** Opening INPUT RECORDS block **
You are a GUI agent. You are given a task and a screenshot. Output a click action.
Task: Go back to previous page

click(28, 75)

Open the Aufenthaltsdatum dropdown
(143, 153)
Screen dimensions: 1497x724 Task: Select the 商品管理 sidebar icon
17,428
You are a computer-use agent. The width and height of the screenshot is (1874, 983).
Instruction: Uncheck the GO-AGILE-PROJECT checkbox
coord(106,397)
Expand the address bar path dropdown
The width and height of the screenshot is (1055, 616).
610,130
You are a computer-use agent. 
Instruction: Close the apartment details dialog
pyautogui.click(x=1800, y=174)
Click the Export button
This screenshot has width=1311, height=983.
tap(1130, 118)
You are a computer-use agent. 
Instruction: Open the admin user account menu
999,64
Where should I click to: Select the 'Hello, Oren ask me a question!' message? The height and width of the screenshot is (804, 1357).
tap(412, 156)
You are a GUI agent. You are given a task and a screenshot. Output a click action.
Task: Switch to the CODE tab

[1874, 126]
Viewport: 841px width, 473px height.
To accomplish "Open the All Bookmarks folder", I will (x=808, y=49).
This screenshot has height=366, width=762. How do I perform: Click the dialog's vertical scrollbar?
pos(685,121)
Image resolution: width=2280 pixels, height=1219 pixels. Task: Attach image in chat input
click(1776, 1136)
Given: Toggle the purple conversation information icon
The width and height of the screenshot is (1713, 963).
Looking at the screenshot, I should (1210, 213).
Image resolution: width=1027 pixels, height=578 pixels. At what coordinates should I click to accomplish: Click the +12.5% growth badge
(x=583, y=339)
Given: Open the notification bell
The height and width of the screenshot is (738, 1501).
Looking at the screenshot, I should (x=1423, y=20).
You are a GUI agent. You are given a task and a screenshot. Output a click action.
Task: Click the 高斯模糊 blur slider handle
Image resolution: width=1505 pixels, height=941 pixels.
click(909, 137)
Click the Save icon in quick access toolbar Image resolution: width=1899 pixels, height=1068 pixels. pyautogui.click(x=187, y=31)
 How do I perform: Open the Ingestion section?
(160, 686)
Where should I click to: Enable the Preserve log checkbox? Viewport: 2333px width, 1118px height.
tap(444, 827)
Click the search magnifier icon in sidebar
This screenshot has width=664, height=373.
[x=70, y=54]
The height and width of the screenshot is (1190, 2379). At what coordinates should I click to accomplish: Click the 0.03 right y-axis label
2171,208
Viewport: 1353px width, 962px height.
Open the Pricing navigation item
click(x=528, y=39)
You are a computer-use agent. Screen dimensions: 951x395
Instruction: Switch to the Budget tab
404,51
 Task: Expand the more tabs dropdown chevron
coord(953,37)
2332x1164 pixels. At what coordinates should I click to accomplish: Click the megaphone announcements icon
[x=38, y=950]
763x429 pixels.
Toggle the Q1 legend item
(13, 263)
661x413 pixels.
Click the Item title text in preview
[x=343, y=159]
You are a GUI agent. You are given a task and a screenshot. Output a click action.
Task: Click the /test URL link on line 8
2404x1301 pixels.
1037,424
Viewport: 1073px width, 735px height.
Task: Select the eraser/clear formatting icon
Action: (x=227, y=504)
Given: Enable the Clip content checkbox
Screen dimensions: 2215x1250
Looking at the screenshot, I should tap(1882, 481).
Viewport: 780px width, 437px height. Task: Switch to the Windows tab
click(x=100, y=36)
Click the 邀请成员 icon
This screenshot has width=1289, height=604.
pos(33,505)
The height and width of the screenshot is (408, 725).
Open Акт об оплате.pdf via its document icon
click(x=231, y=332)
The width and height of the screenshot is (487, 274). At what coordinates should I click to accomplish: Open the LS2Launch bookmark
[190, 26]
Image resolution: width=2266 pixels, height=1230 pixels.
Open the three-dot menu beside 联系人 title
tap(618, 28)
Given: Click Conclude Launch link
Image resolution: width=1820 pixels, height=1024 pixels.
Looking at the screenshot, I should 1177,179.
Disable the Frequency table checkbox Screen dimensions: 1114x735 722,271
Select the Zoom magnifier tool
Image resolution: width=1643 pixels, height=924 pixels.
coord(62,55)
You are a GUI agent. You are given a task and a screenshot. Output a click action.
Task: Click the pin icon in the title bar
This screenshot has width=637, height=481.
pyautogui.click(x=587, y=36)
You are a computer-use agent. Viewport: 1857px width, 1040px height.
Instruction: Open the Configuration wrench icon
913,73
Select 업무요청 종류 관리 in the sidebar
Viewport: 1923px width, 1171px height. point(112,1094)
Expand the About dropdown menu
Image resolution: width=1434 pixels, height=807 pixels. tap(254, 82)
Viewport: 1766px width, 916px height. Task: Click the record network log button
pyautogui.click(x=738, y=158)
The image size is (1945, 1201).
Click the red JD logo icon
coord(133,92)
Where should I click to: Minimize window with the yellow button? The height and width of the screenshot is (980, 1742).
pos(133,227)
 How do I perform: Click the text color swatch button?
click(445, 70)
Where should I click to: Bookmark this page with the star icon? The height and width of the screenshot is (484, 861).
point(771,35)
** Closing INPUT RECORDS block **
## TASK PROMPT
Starting with the first line of the data above, copy each line exactly until you reach the line with "Task: Click the 高斯模糊 blur slider handle"; include that line as well.

## RESULT BELOW
You are a GUI agent. You are given a task and a screenshot. Output a click action.
Task: Go back to previous page

click(28, 75)

Open the Aufenthaltsdatum dropdown
(143, 153)
Screen dimensions: 1497x724 Task: Select the 商品管理 sidebar icon
17,428
You are a computer-use agent. The width and height of the screenshot is (1874, 983).
Instruction: Uncheck the GO-AGILE-PROJECT checkbox
coord(106,397)
Expand the address bar path dropdown
The width and height of the screenshot is (1055, 616).
610,130
You are a computer-use agent. 
Instruction: Close the apartment details dialog
pyautogui.click(x=1800, y=174)
Click the Export button
This screenshot has width=1311, height=983.
tap(1130, 118)
You are a computer-use agent. 
Instruction: Open the admin user account menu
999,64
Where should I click to: Select the 'Hello, Oren ask me a question!' message? The height and width of the screenshot is (804, 1357).
tap(412, 156)
You are a GUI agent. You are given a task and a screenshot. Output a click action.
Task: Switch to the CODE tab

[1874, 126]
Viewport: 841px width, 473px height.
To accomplish "Open the All Bookmarks folder", I will (x=808, y=49).
This screenshot has height=366, width=762. How do I perform: Click the dialog's vertical scrollbar?
pos(685,121)
Image resolution: width=2280 pixels, height=1219 pixels. Task: Attach image in chat input
click(1776, 1136)
Given: Toggle the purple conversation information icon
The width and height of the screenshot is (1713, 963).
Looking at the screenshot, I should (1210, 213).
Image resolution: width=1027 pixels, height=578 pixels. At what coordinates should I click to accomplish: Click the +12.5% growth badge
(x=583, y=339)
Given: Open the notification bell
The height and width of the screenshot is (738, 1501).
Looking at the screenshot, I should (x=1423, y=20).
You are a GUI agent. You are given a task and a screenshot. Output a click action.
Task: Click the 高斯模糊 blur slider handle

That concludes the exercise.